Copy the following lines of the listing verbatim, beginning with the line that contains "Click the first" and continuing through the line that contains "Go to the Taiwan".

· · · · ·

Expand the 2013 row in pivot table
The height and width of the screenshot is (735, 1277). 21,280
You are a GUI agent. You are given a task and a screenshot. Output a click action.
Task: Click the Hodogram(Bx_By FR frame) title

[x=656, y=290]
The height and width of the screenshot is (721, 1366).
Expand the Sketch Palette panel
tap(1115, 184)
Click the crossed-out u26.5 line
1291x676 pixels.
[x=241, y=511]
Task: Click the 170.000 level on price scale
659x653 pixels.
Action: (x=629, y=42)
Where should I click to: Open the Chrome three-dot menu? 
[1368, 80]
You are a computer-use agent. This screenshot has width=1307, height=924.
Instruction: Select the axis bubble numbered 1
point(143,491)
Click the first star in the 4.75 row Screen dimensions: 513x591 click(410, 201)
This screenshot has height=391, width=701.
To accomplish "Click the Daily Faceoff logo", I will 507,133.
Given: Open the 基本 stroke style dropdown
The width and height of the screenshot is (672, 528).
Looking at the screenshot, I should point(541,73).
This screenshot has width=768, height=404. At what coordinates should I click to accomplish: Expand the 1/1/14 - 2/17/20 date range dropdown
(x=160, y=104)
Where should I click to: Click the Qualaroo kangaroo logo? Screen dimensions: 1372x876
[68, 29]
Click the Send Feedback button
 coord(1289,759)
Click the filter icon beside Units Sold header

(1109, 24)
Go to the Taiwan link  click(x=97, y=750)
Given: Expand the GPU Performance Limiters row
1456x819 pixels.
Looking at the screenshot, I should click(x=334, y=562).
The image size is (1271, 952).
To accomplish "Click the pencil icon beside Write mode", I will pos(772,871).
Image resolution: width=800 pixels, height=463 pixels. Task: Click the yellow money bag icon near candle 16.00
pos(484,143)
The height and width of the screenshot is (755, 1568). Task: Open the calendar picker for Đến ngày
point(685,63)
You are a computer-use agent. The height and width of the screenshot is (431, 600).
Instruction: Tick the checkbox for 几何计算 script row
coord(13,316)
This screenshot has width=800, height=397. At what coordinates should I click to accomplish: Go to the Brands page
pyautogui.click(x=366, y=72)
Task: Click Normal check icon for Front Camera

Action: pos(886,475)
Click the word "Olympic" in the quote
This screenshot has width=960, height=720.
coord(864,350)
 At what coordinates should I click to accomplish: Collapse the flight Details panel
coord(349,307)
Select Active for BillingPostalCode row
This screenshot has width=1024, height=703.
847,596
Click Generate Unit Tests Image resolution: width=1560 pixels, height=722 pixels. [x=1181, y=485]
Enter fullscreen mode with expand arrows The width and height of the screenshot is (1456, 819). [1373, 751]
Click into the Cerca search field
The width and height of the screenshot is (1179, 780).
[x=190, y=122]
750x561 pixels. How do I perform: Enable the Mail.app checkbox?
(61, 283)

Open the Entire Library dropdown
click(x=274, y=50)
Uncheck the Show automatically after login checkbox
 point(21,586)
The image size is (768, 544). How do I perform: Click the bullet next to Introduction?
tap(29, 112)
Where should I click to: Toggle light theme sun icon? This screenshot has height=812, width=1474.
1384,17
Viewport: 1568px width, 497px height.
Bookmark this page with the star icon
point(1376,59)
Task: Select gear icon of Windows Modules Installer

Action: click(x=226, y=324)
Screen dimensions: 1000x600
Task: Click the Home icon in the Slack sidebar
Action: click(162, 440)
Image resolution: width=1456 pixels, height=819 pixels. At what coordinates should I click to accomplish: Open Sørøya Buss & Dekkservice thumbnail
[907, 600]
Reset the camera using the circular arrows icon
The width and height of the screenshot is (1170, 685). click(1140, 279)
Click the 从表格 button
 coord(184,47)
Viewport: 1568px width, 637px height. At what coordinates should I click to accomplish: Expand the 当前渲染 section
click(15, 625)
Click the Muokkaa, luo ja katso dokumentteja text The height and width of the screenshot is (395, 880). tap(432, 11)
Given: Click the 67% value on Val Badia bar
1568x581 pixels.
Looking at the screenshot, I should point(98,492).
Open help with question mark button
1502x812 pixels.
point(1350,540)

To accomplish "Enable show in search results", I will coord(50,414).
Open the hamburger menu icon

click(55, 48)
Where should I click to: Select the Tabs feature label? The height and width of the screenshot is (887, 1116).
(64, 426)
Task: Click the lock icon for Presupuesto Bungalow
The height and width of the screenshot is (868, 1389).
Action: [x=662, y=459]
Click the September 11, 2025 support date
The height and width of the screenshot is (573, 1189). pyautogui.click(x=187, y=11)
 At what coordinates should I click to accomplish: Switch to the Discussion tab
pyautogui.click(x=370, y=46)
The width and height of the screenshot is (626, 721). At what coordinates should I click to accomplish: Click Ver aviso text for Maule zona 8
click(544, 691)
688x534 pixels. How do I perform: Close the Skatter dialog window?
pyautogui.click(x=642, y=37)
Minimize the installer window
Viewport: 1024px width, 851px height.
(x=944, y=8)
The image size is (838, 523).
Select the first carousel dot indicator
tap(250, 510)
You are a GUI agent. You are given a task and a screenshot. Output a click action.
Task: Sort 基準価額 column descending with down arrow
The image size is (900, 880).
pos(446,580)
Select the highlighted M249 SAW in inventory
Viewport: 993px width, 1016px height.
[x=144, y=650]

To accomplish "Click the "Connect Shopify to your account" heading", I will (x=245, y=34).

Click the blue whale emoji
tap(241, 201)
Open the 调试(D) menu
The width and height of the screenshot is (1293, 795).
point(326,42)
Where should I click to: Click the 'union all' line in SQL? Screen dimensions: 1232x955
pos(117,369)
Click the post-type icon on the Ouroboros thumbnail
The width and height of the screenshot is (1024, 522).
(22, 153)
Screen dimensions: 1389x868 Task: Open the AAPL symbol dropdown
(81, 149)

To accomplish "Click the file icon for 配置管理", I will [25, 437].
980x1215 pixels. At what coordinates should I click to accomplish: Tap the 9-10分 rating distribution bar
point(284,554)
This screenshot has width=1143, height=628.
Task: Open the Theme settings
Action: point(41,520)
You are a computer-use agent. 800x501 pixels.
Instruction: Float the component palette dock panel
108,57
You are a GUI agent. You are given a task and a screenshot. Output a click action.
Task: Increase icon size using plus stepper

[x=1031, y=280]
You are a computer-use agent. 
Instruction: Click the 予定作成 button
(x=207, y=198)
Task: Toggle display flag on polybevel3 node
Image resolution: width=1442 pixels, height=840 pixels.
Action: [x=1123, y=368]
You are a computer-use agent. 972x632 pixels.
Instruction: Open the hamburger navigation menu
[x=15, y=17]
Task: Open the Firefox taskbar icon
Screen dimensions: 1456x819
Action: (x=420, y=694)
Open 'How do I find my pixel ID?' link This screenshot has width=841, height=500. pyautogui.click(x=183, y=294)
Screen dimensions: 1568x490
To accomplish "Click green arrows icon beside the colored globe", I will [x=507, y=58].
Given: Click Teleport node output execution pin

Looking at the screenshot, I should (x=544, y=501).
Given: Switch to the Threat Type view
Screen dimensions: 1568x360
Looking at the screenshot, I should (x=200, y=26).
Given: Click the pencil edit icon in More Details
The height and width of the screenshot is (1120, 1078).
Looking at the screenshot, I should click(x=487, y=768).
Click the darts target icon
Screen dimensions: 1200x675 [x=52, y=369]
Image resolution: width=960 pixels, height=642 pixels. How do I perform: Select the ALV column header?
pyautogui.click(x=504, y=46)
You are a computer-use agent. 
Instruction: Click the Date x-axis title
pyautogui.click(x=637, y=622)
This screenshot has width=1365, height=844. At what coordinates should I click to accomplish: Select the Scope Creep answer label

· · · · ·

* _WRITTEN SOLUTION_
Click the first star in the 4.75 row Screen dimensions: 513x591 click(410, 201)
This screenshot has height=391, width=701.
To accomplish "Click the Daily Faceoff logo", I will 507,133.
Given: Open the 基本 stroke style dropdown
The width and height of the screenshot is (672, 528).
Looking at the screenshot, I should point(541,73).
This screenshot has width=768, height=404. At what coordinates should I click to accomplish: Expand the 1/1/14 - 2/17/20 date range dropdown
(x=160, y=104)
Where should I click to: Click the Qualaroo kangaroo logo? Screen dimensions: 1372x876
[68, 29]
Click the Send Feedback button
 coord(1289,759)
Click the filter icon beside Units Sold header

(1109, 24)
Go to the Taiwan link  click(x=97, y=750)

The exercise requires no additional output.